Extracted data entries

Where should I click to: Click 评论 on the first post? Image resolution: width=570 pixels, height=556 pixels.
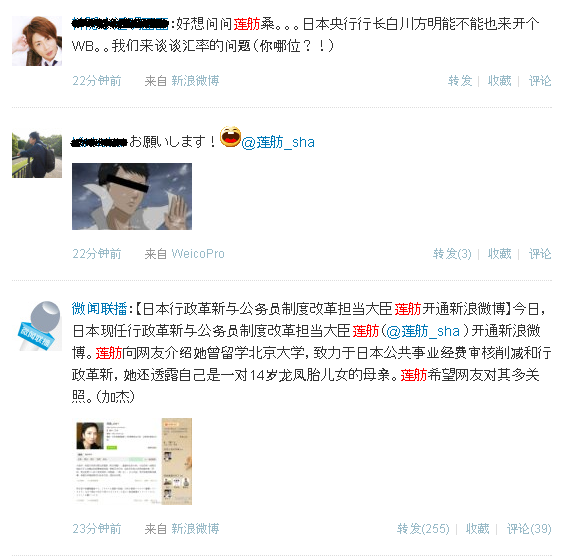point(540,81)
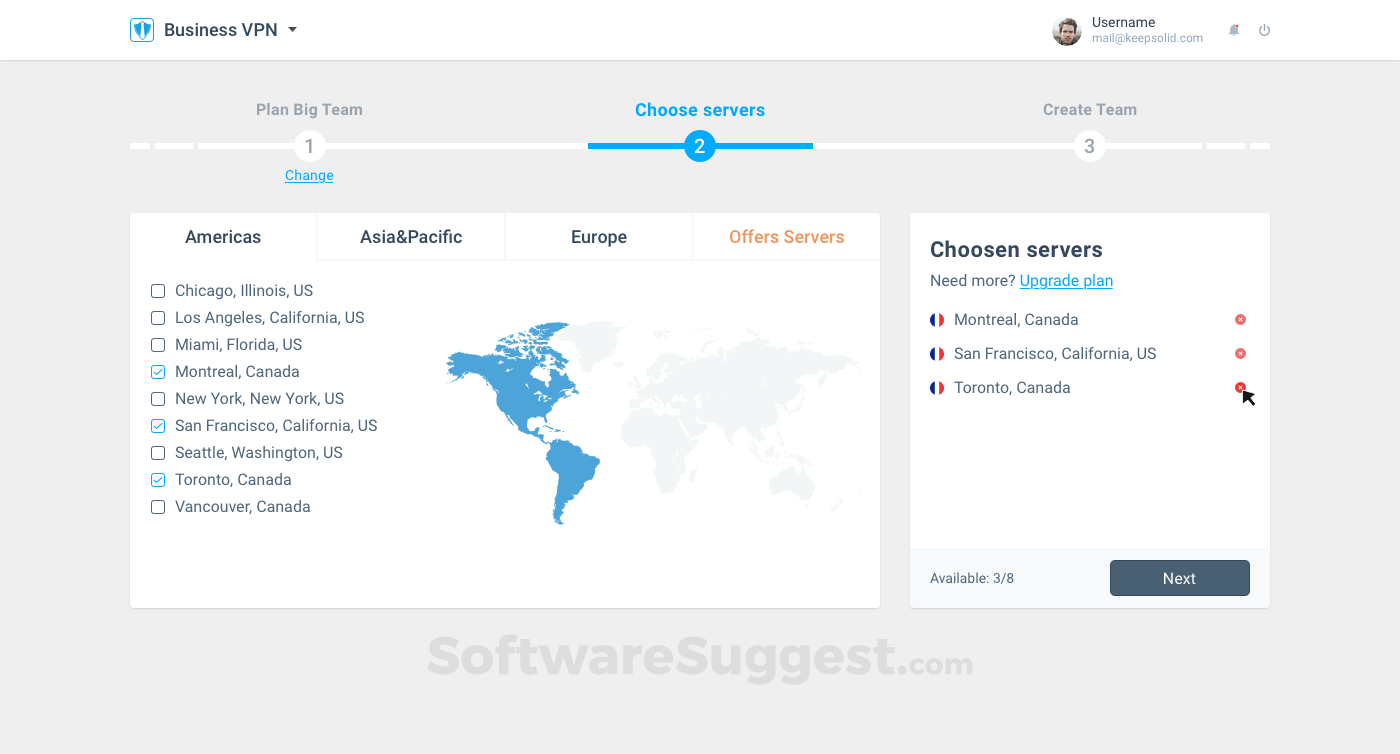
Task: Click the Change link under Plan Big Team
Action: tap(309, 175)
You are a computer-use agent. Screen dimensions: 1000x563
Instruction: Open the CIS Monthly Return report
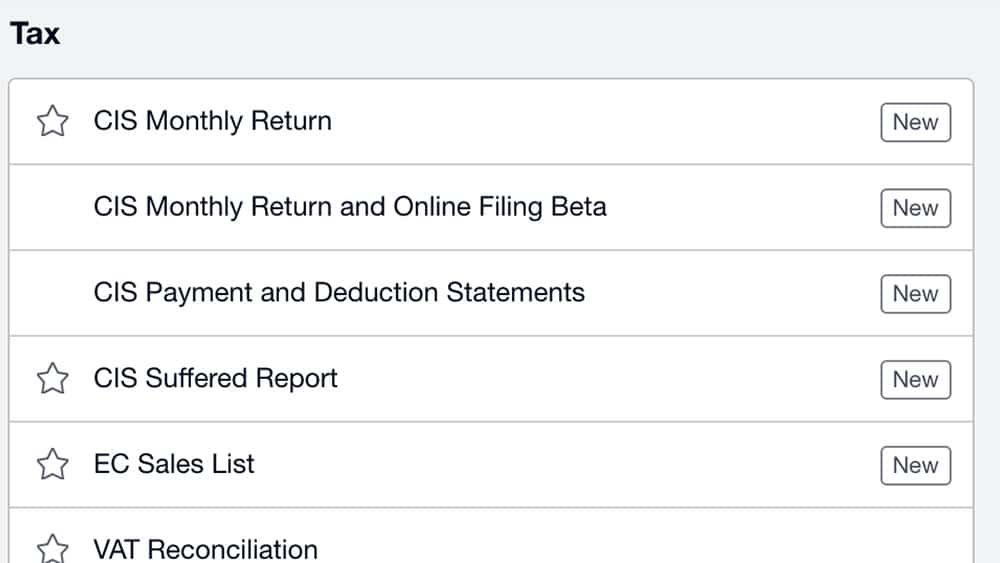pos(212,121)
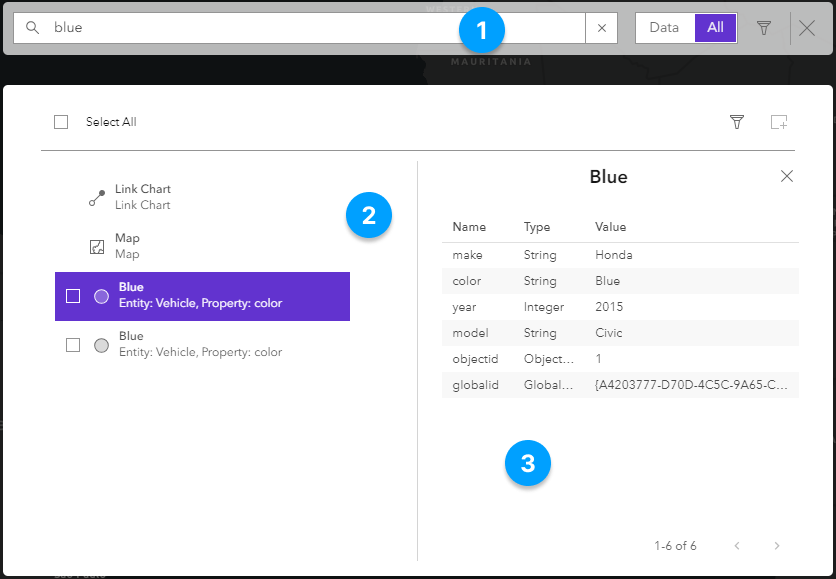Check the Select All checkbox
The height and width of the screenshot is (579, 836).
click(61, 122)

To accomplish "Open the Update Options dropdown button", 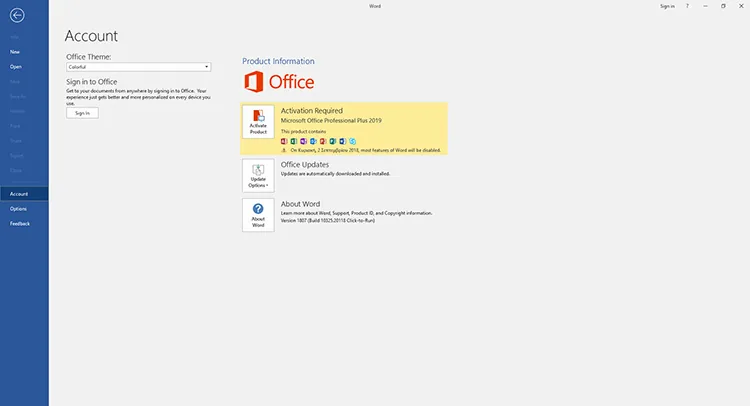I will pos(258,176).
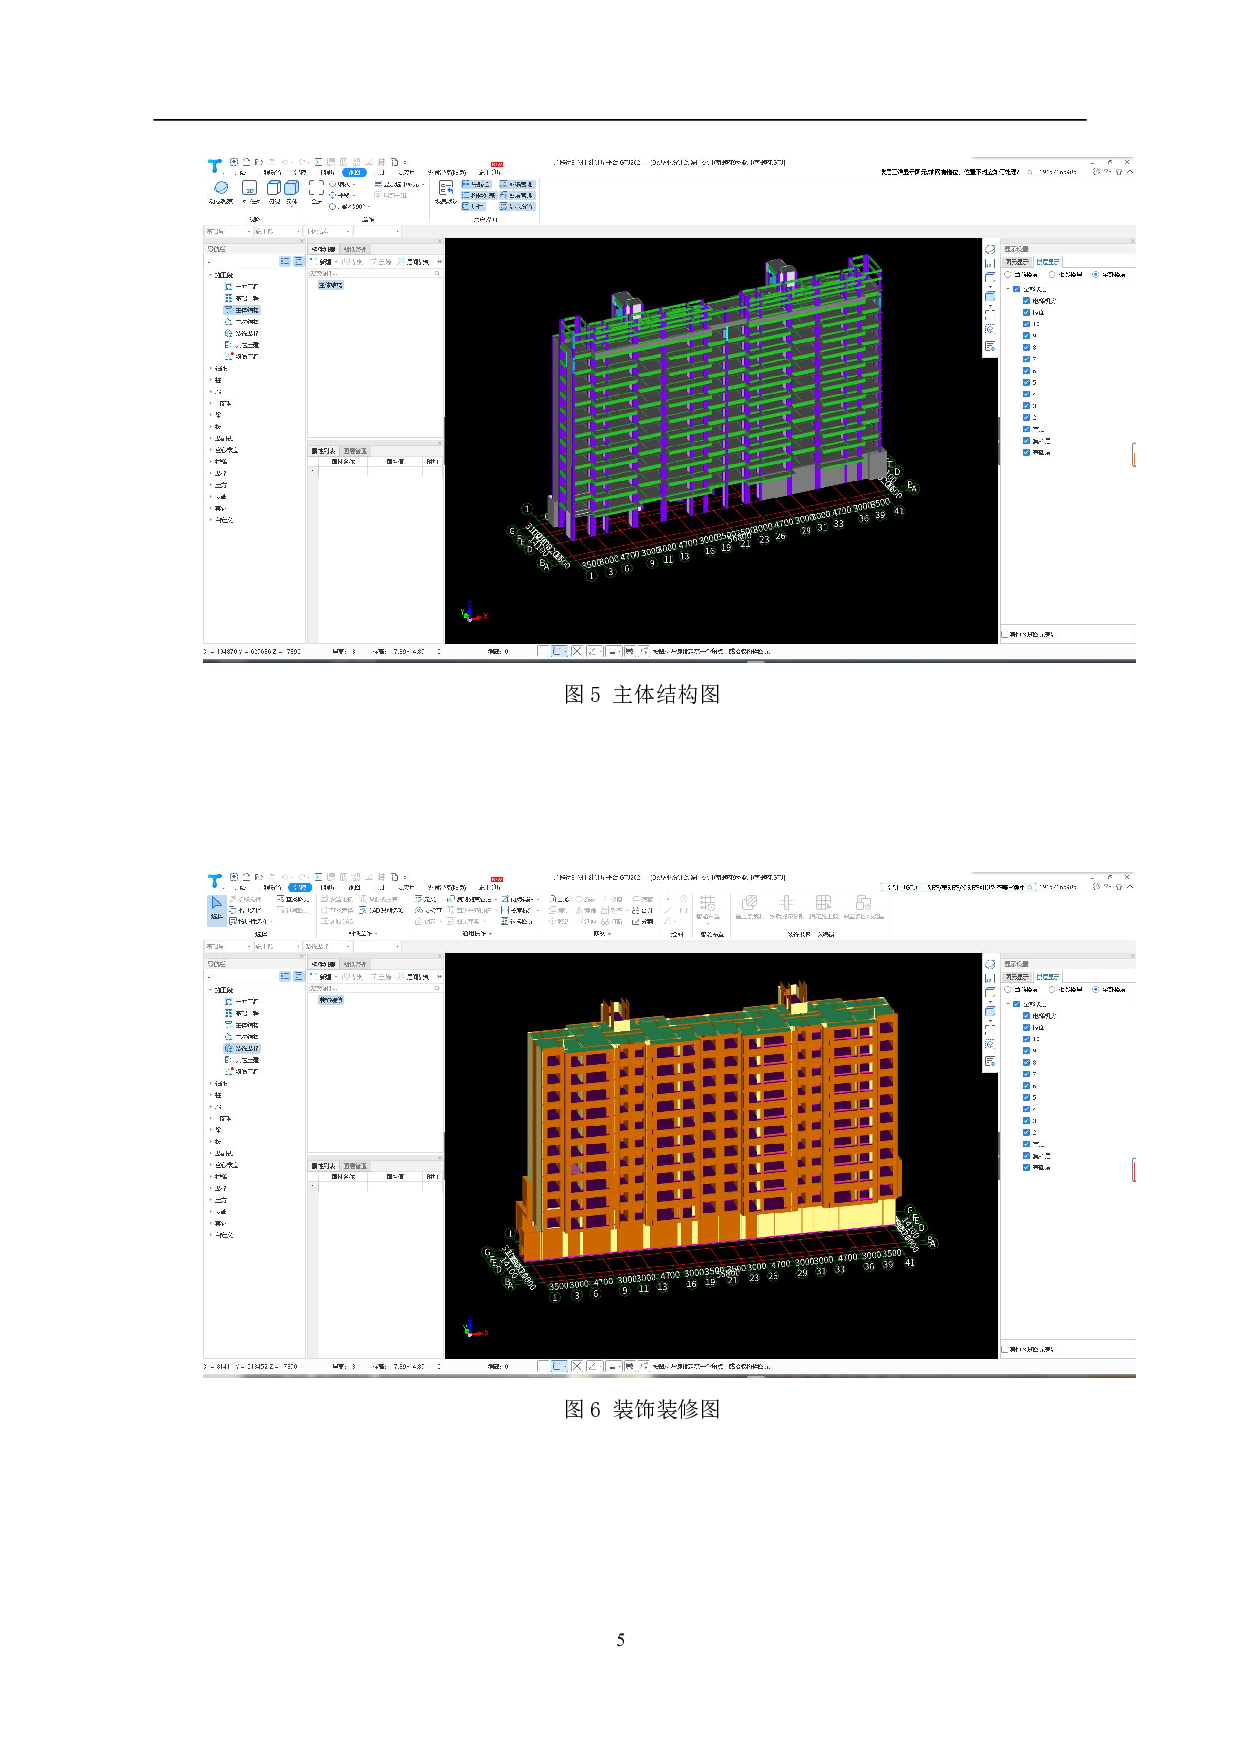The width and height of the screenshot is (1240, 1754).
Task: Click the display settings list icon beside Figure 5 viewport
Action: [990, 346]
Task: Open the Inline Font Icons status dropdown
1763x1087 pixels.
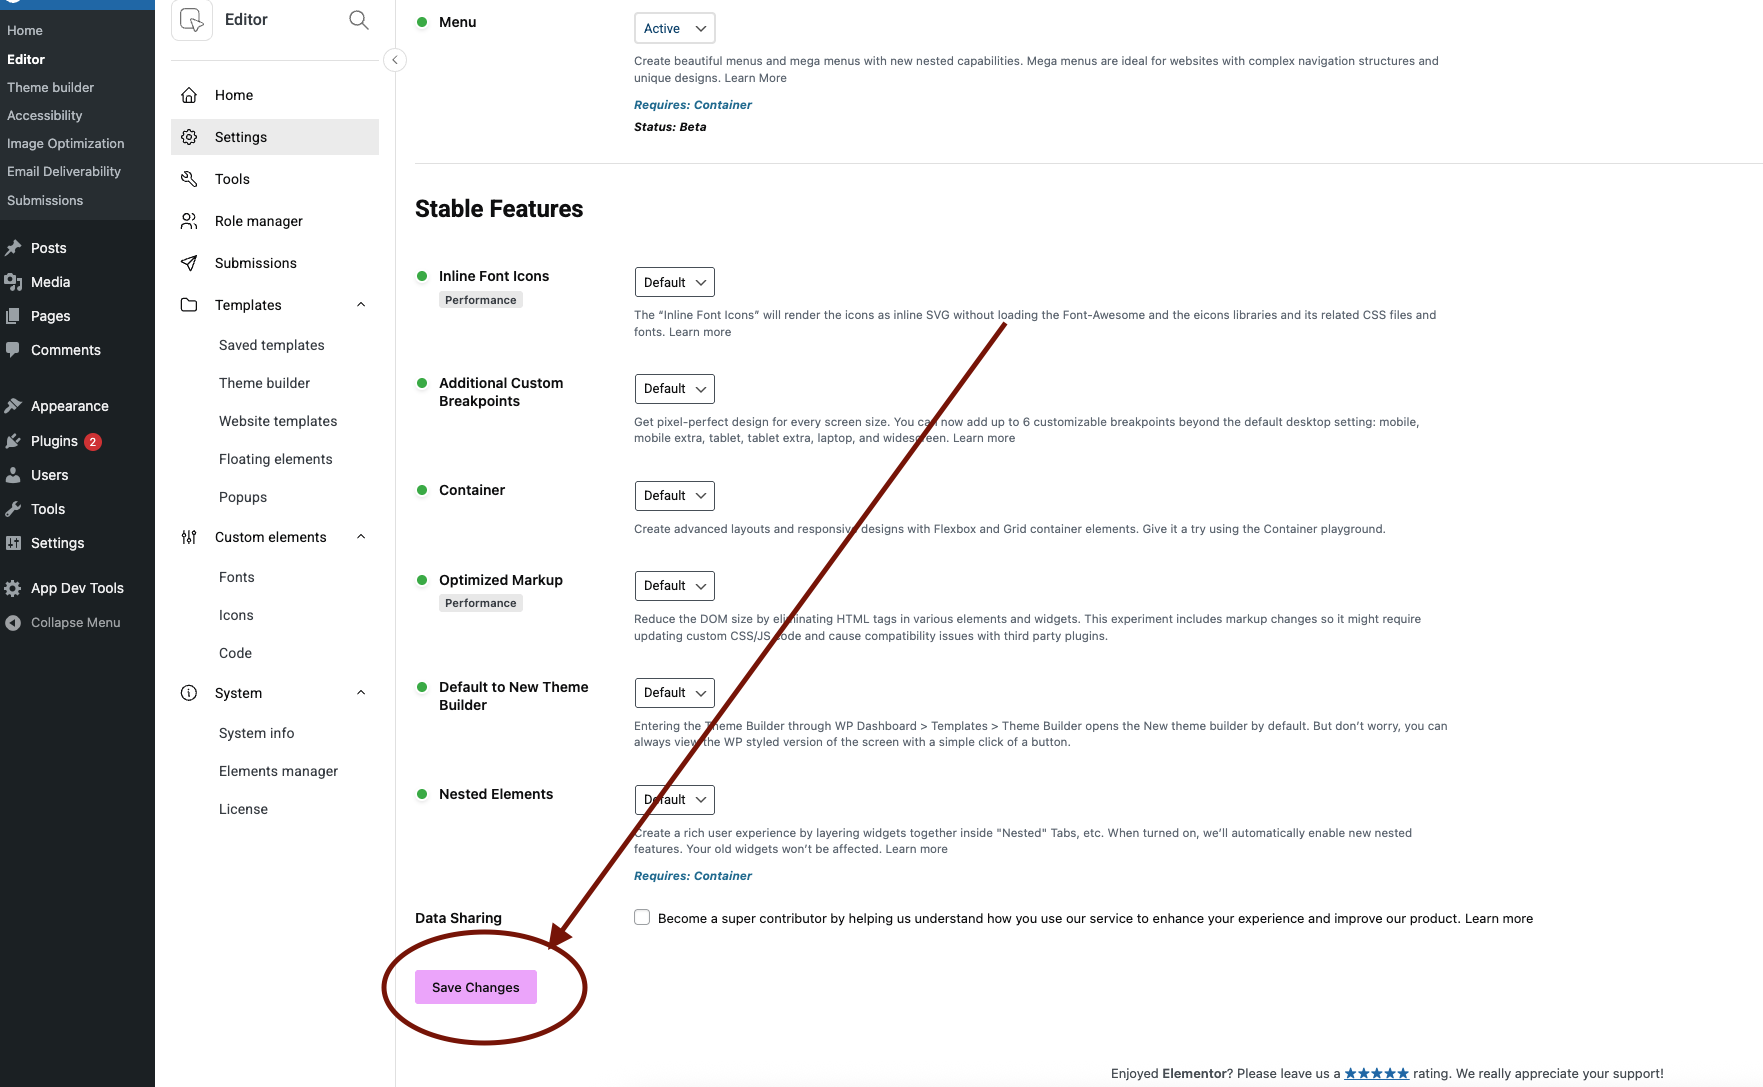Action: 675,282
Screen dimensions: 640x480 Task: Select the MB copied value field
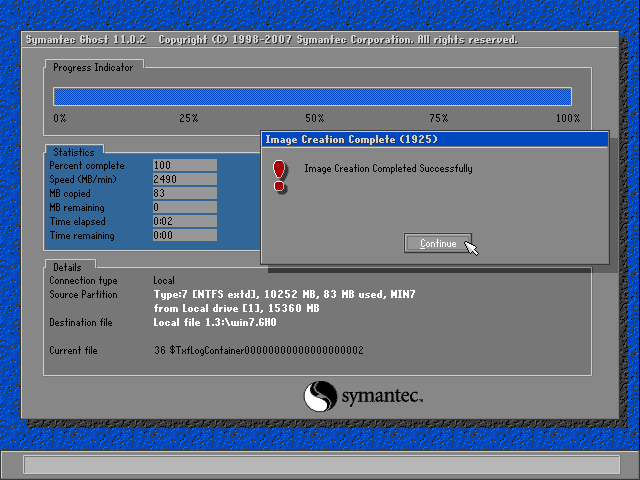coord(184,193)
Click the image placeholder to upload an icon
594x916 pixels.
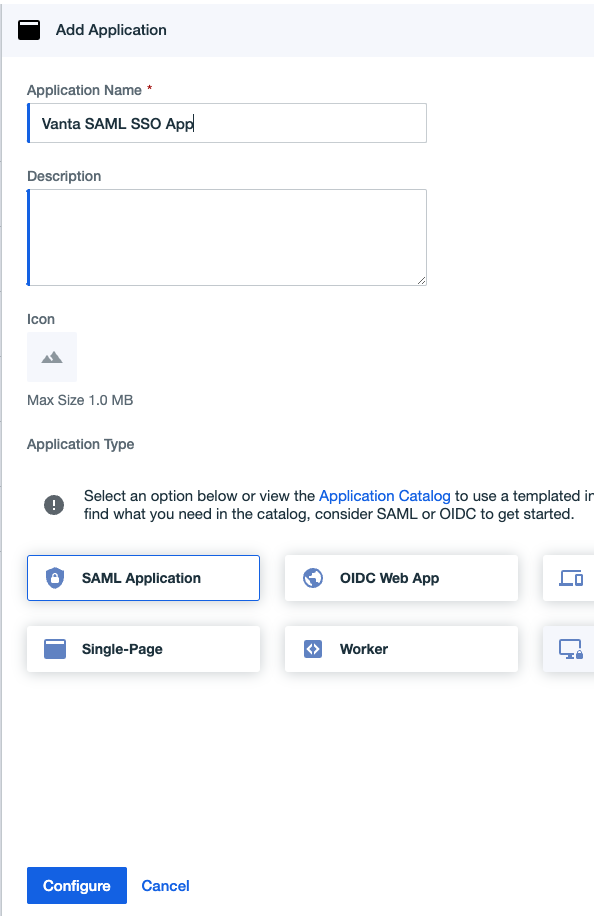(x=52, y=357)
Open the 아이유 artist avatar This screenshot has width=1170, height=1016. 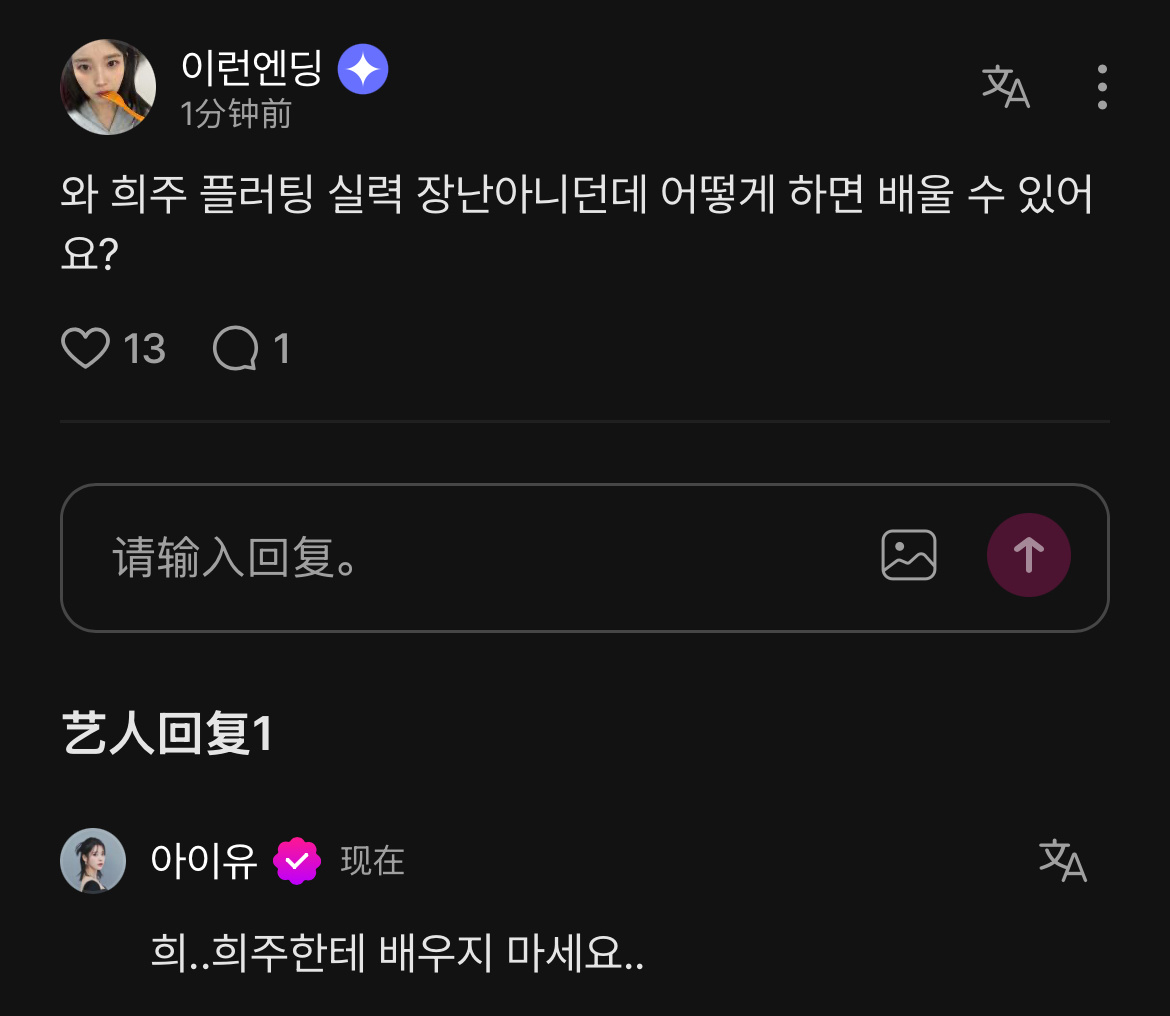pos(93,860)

● **EXERCISE PROMPT**
Repeat exactly the lines from the first line of the records above through the line containing "You are a computer-use", leaving out the pictures.

● **PROBLEM SOLUTION**
Where should I click to: Click 评论 on the first post? Image resolution: width=570 pixels, height=556 pixels.
point(540,81)
Task: Click the Change link under Plan Big Team
Action: tap(309, 175)
You are a computer-use agent. Screen dimensions: 1000x563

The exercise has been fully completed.